Version Tracking Workflow

The goal of this document is to help users understand not only the basic process of Version Tracking, but also how and when to use the myriad of methods for tweaking that process to produce results tailored to individual user needs. The list below outlines the sections available in this document:

  1. Preconditions
  2. Correlators
  3. Example Work Flow
  4. Workflow FAQ
  5. Common Problems

Preconditions

One of the first items you run across in the Version Tracking Wizard is the Precondition Panel. This panel is described in more detail as part of the Version Tracking Wizard Help. However, it is also mentioned here as an important initial step in the Version Tracking process. In the past, users trying to match functions and pull relevant markup such as labels and comments into a new version of a binary, would encounter problems if one or both of the binaries were not sufficiently analyzed or had major analysis problems. Users were given no indication that these issues were a direct result of having a poorly analyzed binary. The Precondition Panel is an indication of how well your binaries have been analyzed and how well their analyses "match" each other. If this panel indicates problems, it is important to fix them before moving on or there will probably be problems with the Version Tracking process. Problems that might be encountered are missing matches and incorrect matches. In general, Version Tracking will work best if the same methods of cleaning up a binary are used and if similar numbers of functions are created.

Correlators

Once a binary has passed the precondition checks, a user must decide which correlator (Ghidra terminology for a matching algorithm) to use, what part of the binary to run each correlator on, and what to do with the matches once they are generated. Depending on the ultimate goal of the Version Tracking user, the work flow might be different. Some users might want to identify all matching functions and pull over all related markup items as quickly as possible. Others might want to quickly identify what has changed in the new binary. Others might want to only run Version Tracking on a select number of items they care about. The goal of this section is to help users learn how to determine which correlators best suit their individual needs.

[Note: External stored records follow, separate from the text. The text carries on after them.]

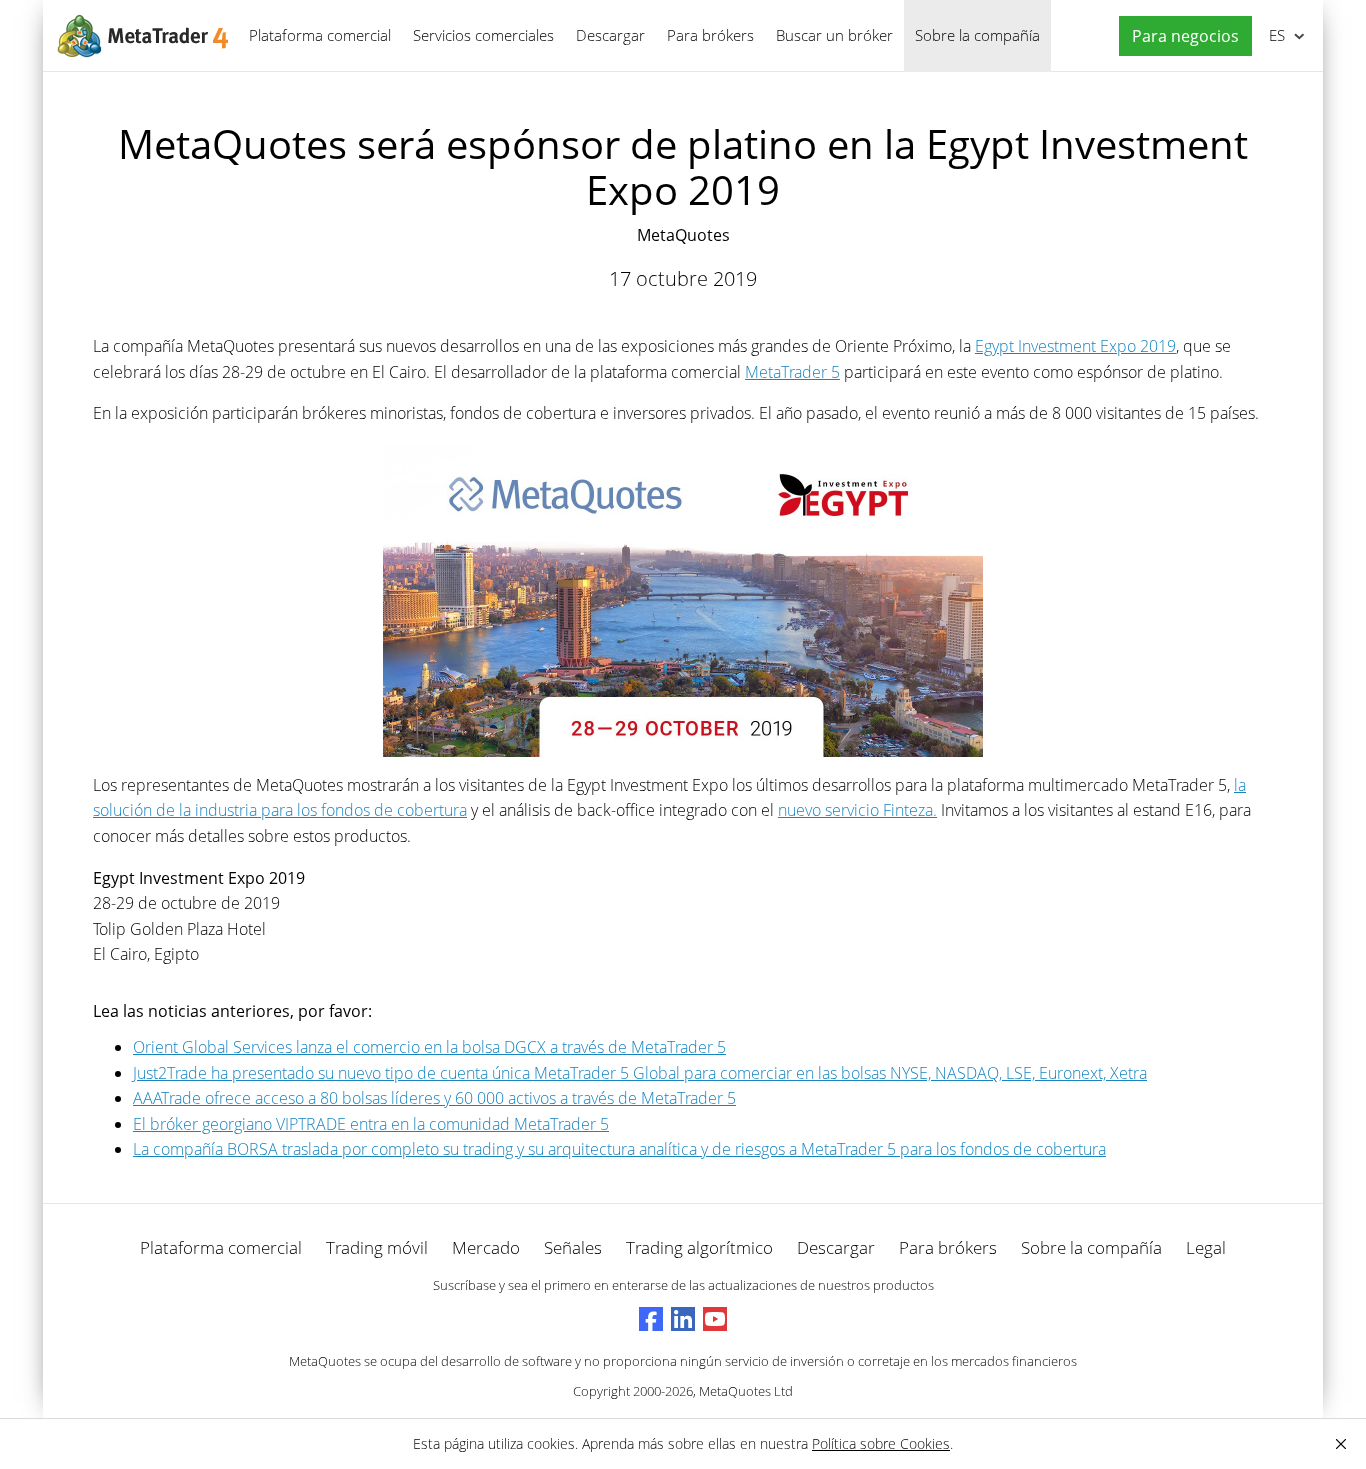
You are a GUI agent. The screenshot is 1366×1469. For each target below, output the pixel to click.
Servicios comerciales (483, 35)
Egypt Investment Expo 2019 (1075, 346)
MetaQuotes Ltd (746, 1391)
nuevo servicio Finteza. (857, 810)
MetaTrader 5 (792, 372)
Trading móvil (377, 1247)
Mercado (486, 1247)
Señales (573, 1247)
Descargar (610, 35)
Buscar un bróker (834, 35)
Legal (1206, 1247)
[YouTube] (715, 1319)
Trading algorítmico (699, 1247)
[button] (1180, 36)
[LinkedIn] (683, 1319)
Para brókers (710, 35)
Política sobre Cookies (881, 1443)
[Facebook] (651, 1319)
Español (1273, 35)
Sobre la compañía (977, 35)
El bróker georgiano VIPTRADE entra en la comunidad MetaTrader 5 (371, 1124)
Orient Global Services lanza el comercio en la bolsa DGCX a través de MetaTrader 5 (429, 1047)
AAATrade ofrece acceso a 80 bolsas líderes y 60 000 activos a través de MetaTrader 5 (434, 1098)
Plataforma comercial (320, 35)
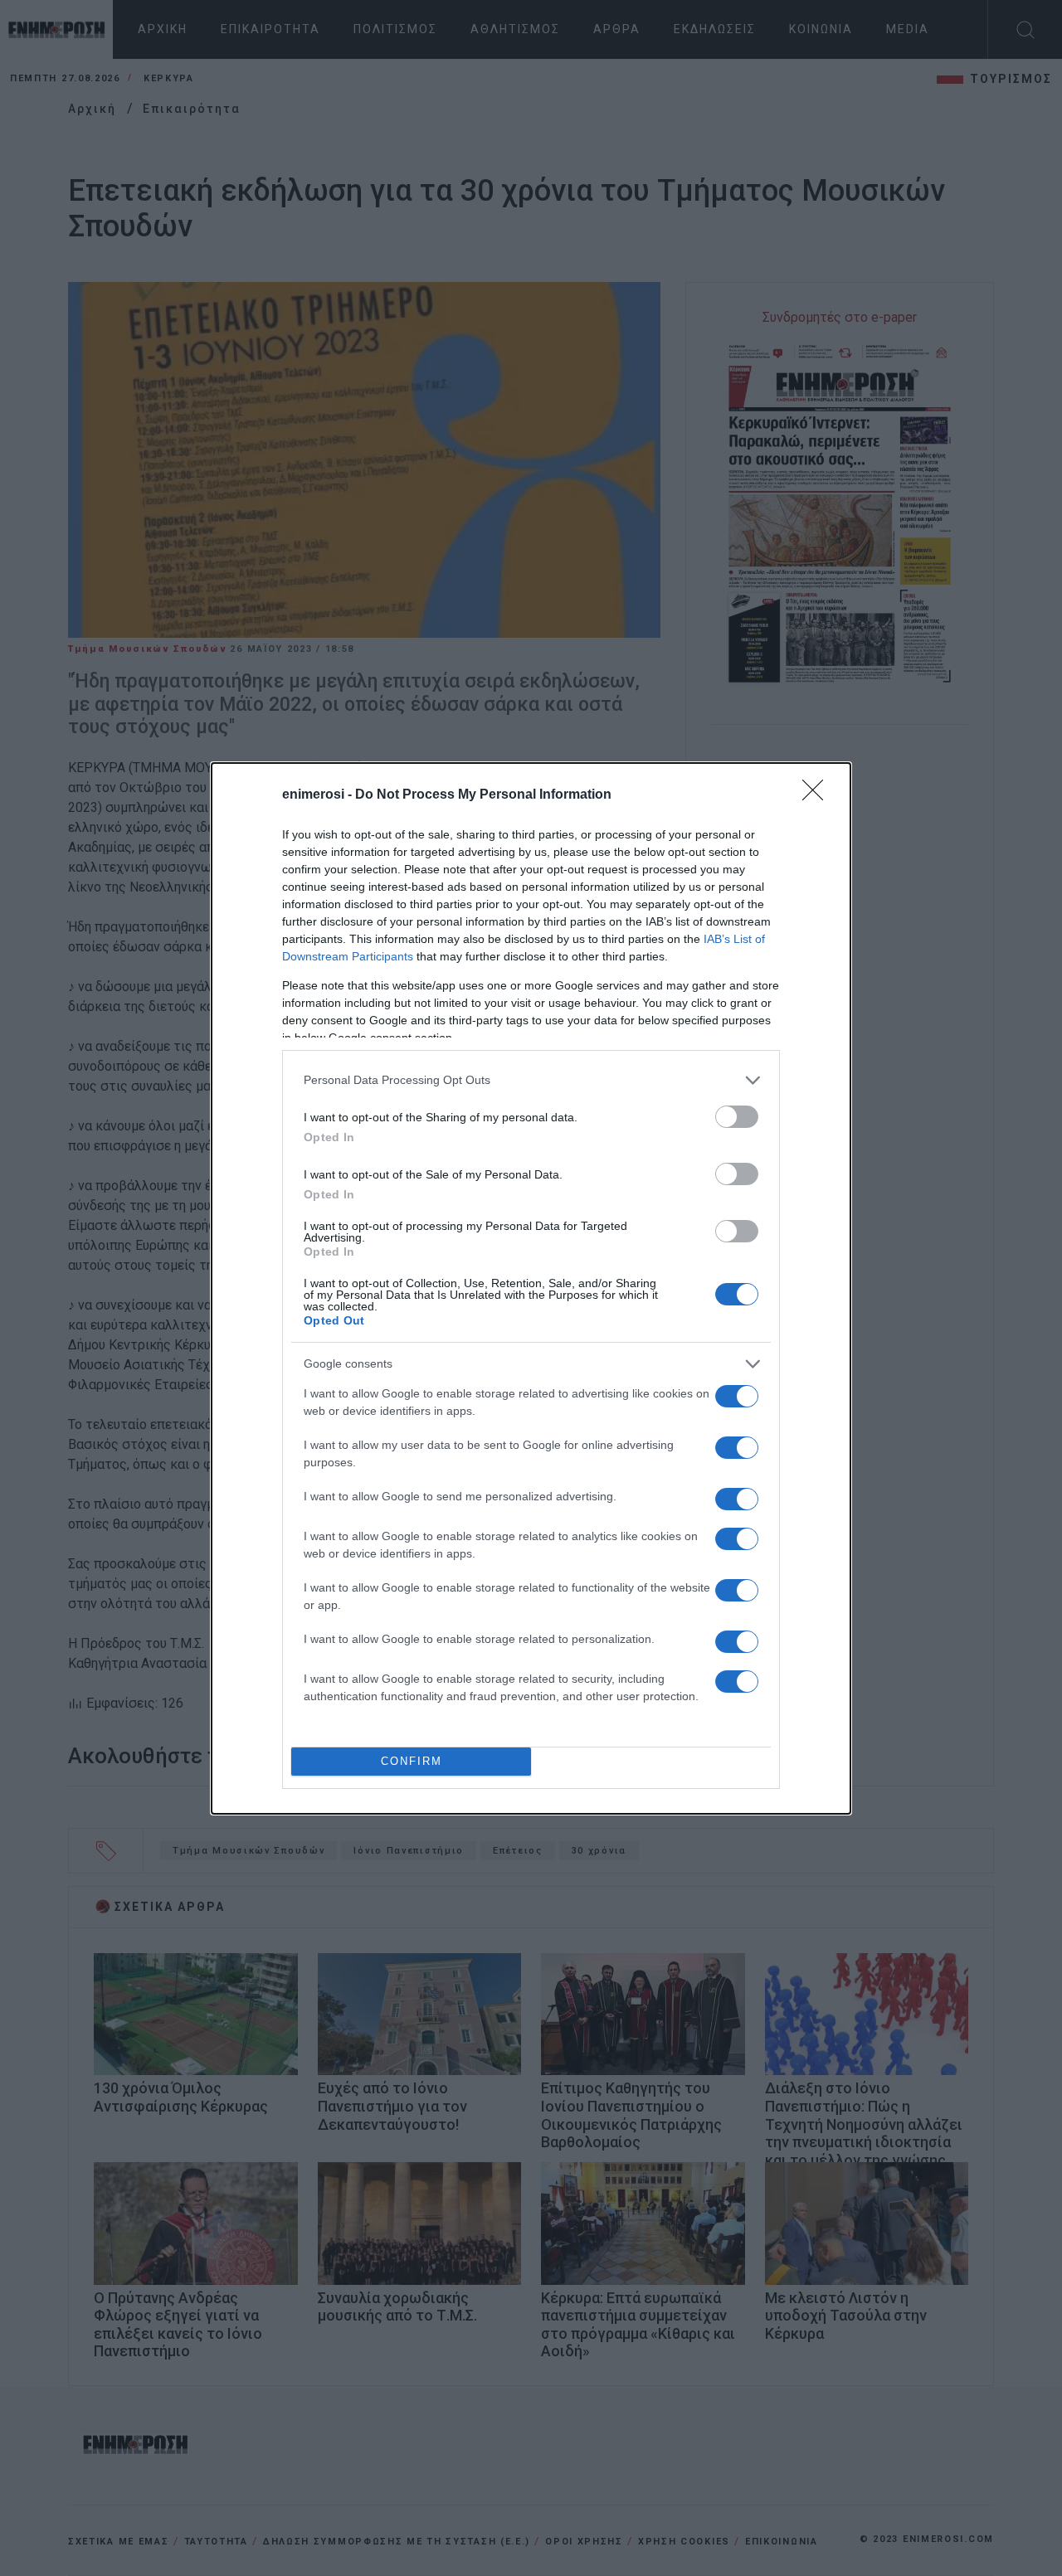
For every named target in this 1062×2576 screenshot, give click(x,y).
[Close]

What Correlator Should I Use First?

One new feature of version tracking is the ability to sequentially run more than one correlator to find matching code and data and view their results simultaneously in the same Version Tracking Session. This ability to choose brings up the question of which to choose first. There are benefits to choosing certain correlators before others. In general, users should first run correlators that will find obvious matches and allow for automated matching and markup of a good portion of the destination program.

Exact Correlators

Some of these "obvious" correlators are ones that find matches that are unique and the same in both binaries:

These correlators all report back unique and exact matches so it is almost assured that the matches are correct. Also, since they are identical in some way (bytes and/or instructions), the markup items, such as labels and comments, are going to line up correctly, allowing an automated pull of all markup at once. To automatically accept all of these items as matches and apply all related markup, the user can do a CTRL-A in the match table after making sure only the exact matches are in the table. Then, click on the Apply Markup icon to accept all the matches and apply all related markup. If the two binaries are very similar, this can do the majority of the matching very quickly. It is recommended to run these three exact correlators in this order before running any other correlators.

Symbol Match Correlator

Another one of the "obvious" correlators is the Symbol Match Correlator. If you have unique matching symbols there is a high likelihood that the corresponding functions or data will be a match. However, it is not immediately apparent, without visiting them individually, whether these matches are exactly the same in both versions of the binary. The markup items such as labels, comments, data types, and parameters might not match up exactly so the user should use the Accept icon to accept the matches, then if necessary, individually visually inspect and apply the markup items. In some cases, the user might not care about the markup. For example, if there are no user-generated markup items associated with the match, there is no reason to do anything other than "Accept" the match. Users might wonder why it is important to even accept a match for these items. One reason to accept matches, even if no markup needs to take place, is to help other correlators get better results. Some correlators use known accepted match information to make their decisions more accurate. Another reason is to save time. If there is an easy, quick way to identify matches, other correlators can ignore them and not waste time or memory trying to identify them.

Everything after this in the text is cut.